So hat sich der deutschlandweite Shutdown vor allem auf die Textilbranche ausgewirkt - desaströse minus 76% Umsatz alleine im April, wie die Branchenzeitschrift Textilwirtschaft im Rahmen einer regelmäßigen Markterhebung herausgefunden hat.
Zwar haben viele Händler hastig und verzweifelt einen Online-Shop auf die Beine gestellt, doch die konnten die entgangenen Offline-Einnahmen kaum kompensieren.
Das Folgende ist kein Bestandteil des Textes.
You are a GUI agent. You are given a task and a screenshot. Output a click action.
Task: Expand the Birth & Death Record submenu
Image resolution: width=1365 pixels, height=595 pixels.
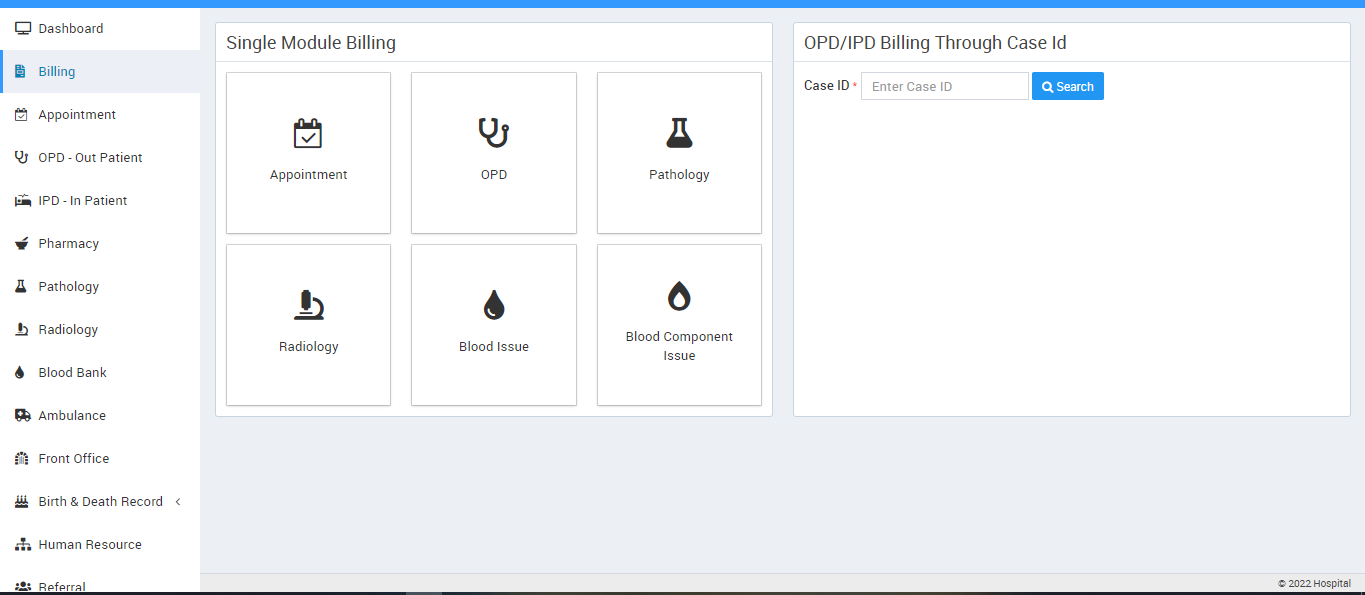pos(178,502)
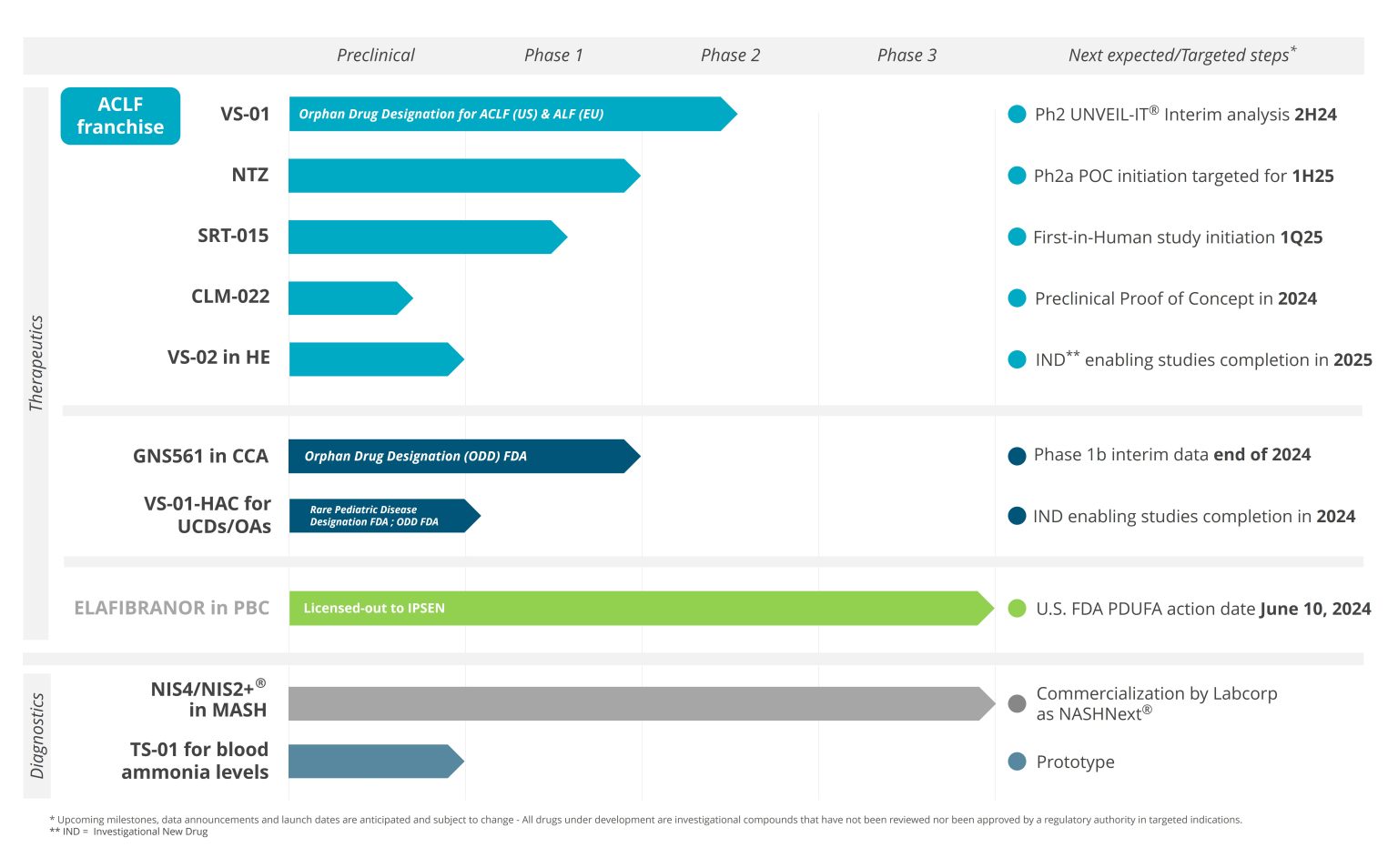This screenshot has height=868, width=1398.
Task: Select the Phase 3 column header
Action: click(x=907, y=56)
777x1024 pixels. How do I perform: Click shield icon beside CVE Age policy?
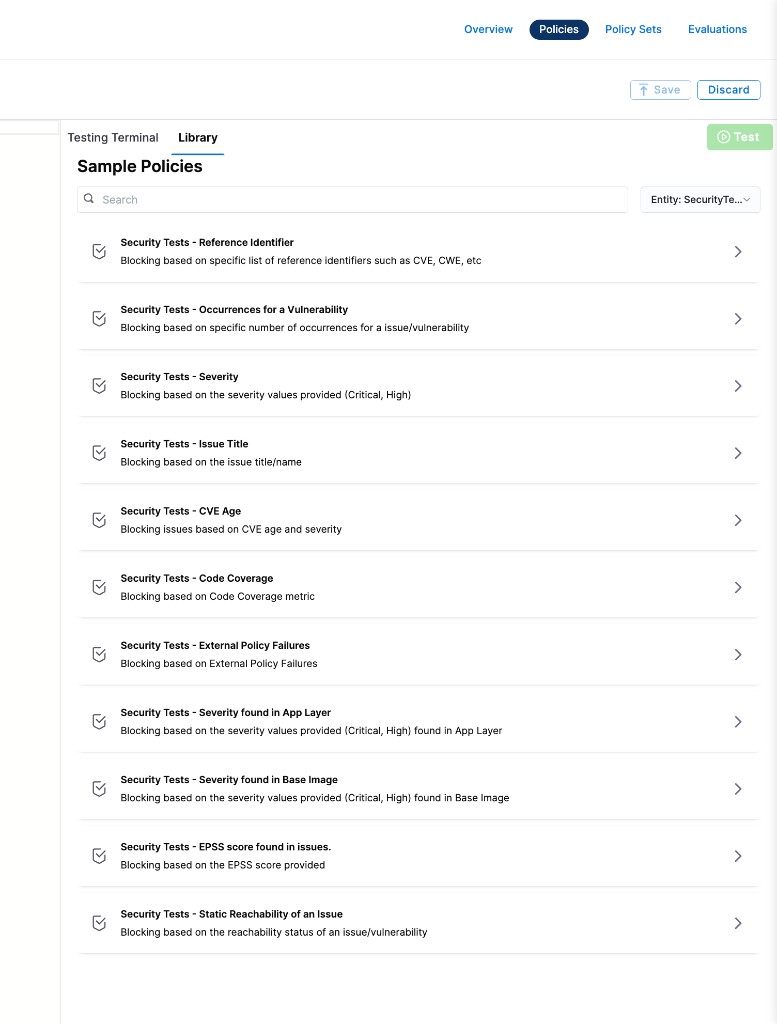[99, 519]
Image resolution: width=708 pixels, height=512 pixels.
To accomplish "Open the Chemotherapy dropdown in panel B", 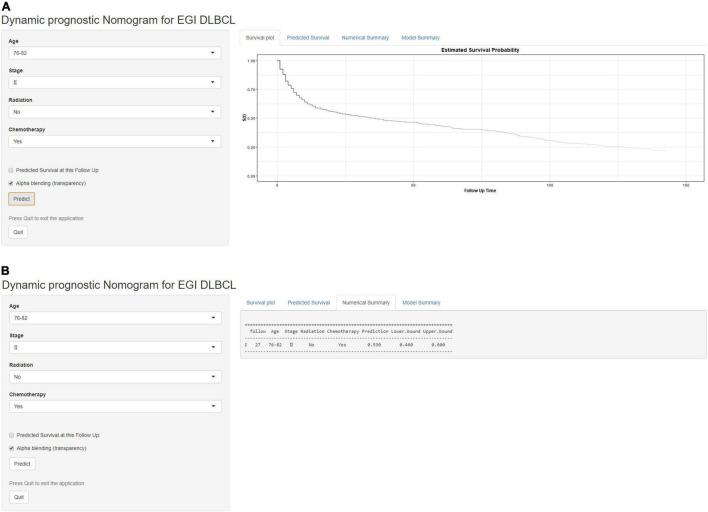I will click(x=114, y=406).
Zum einen sind die meisten Shops laienhaft und ohne jegliche Planung aus dem Boden gestampft worden, zum anderen gab es kaum begleitendes Suchmaschinenmarketing, so dass die meisten Online-Läden im Netz überhaupt nicht sichtbar waren und daher keine bzw. nur marginale Umsätze generieren konnten.
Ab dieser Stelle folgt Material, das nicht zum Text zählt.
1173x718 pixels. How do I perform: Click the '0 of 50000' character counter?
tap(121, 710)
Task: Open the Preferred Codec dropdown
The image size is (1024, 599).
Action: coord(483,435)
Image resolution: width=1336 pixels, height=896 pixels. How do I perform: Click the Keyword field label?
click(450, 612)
Darüber hinaus scheint sich auch noch die Kauflaune der Zielgruppen in Grenzen gehalten zu haben - klar, wer von Kurzarbeit betroffen ist oder seinen Job ganz verloren hat, wird wahrscheinlich keine nennenswerten Summen in aktuelle Mode investieren.
Dennoch: Die fehlenden Online-Strategien sind der Branche in den vergangenen zwei Monaten schmerzhaft auf die Füße gefallen, spätestens jetzt sollten die Textil- und Einzelhandelsverbände die entsprechenden Weichen stellen.
Der lokale Buchhandel gehörte in den vergangenen Jahren immer zu den Sorgenkindern des lokalen Einzelhandels - auch weil Onlinehändler und vor allem Amazon ihnen das Geschäft mehr als streitig gemacht haben. Doch der Buchhandel geht insgesamt weit weniger gerupft aus der Krise hervor, als das viele Branchenkenner vermutet haben. Zum einen haben sich viele Händler schon seit Jahren ein zweites Online-Standbein aufgebaut und liefern teilweise schneller, als man das vom Online-Riesen Amazon gewohnt ist. Zum anderen haben die einzelnen Bundesländer ganz unterschiedliche Lockdown-Strategien gefahren - so konnten beispielsweise in Berlin Buchgeschäfte geöffnet bleiben, in anderen Ländern haben Buchhändler überraschend schnell auf die Krise reagiert und ihre Angebote an die neuen Gegebenheiten angepasst, online wie offline. Dennoch leckt auch die Buchbranche ihre Wunden, denn aufgrund der geringen Umsatzrenditen im Buchhandel sind kaum Finanzpolster vorhanden, die die Existenz der Buchhändler nachhaltig sichern könnte.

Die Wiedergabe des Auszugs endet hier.